Fast test method has FDA approval. French medical team publishes 80-patient study confirming success with Hydroxychloroquine/Azithromycin treatment.

https://youtu.be/wy3NrqNN9uU

President Donald Trump indicated that he is now considering imposing an enforceable quarantine on New York, parts of New Jersey and parts of Connecticut to curb the spread of the coronavirus.

“We’d like to see New York quarantined because it’s a hotspot — New York, New Jersey, maybe one or two other places, certain parts of Connecticut quarantined,” he said outside the White House.

“I’m thinking about that right now. We might not have to do it but there’s a possibility that sometime today we’ll do a quarantine — short term two weeks for New York, probably New Jersey and parts of Connecticut.”

He said that if such a move happened, it would be primarily a restriction on residents of those states traveling to other parts of the country.

“This will be an enforceable quarantine, but hopefully we won’t need it,” he said.

Shipments of urns in Wuhan raise questions about China’s coronavirus reporting

Meanwhile, while the Chinese are reporting that their country has completely turned to normal, new information about funeral urns raises questions on the reliability of those reports.

As families in the central Chinese city began picking up the cremated ashes of those who have died from the virus this week, photos began circulating on social media and local media outlets showing vast numbers of urns at Wuhan funeral homes.

China has reported 3,299 coronavirus-related deaths, with most taking place in Wuhan, the epicenter of the global pandemic. But one funeral home received two shipments of 5,000 urns over the course of two days, according to the Chinese media outlet Caixin.

It’s not clear how many of the urns were filled.

Workers at several funeral parlors declined to provide any details to Bloomberg as to how many urns were waiting to be collected, saying they either did not know or were not authorized to share the number.

FDA authorizes Abbott Labs’ portable, 5-minute coronavirus test the size of a toaster

Rapid testing will be a key component to identifying infections, so that effective choices about isolation can be made.

A five-minute, point-of-care coronavirus test could be coming to hospitals next week, and experts say it could be “game-changing.”

The U.S. Food and Drug Administration issued Emergency Use Authorization to Illinois-based medical device maker Abbott Labs on Friday for a coronavirus test that delivers positive results in as little as five minutes and negative results in 13 minutes, the company said.
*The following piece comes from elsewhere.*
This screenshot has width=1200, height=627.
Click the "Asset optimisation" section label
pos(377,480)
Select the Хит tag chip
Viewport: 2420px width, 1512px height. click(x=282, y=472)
The company expects the tests to be available next week and expects to ramp up manufacturing to deliver 50,000 tests per day, according to a press release.

French researchers completed new additional study on 80 patients, results show a combination of Hydroxychloroquine and Azithromycin to be effective in treating COVID-19

Rapid testing paired with an effective, readily-available, and safe treatment will be critical in reducing mortality and speeding recoveries for those infected.

Many Legal Insurrection readers will have heard about the French team and their initial study involving 36 patients. This is a follow-up study on the malaria-drug (hydroxychlorquine) paired with an antibiotic (azithromycin). Prof. Didier Raoult and his team have just published results of their new study of 80 patients.

In 80 in-patients receiving a combination of hydroxychloroquine and azithromycin, the team found a clinical improvement in all but one 86 year-old patient who died, and one 74-year old patient still in intensive care unit. The team also found that, by administering hydroxychloroquine combined with azithromycin, they were able to observe an improvement in all cases, except in one patient who arrived with an advanced form, who was over the age of 86, and in whom the evolution was irreversible, according to a new paper published today in IHU Méditerranée Infection.

“For all other patients in the cohort of 80 people, the combination of hydroxychloroquine and azithromycin resulted in a clinical improvement that appeared significant when compared to the natural evolution in patients with a definite outcome, as described in the literature. In a cohort of 191 Chinese inpatients, of whom 95% received antibiotics and 21% received an association of lopinavir and ritonavir, the median duration of fever was 12 days and that of cough 19 days in survivors, with a 28% case-fatality rate (18),” the team said.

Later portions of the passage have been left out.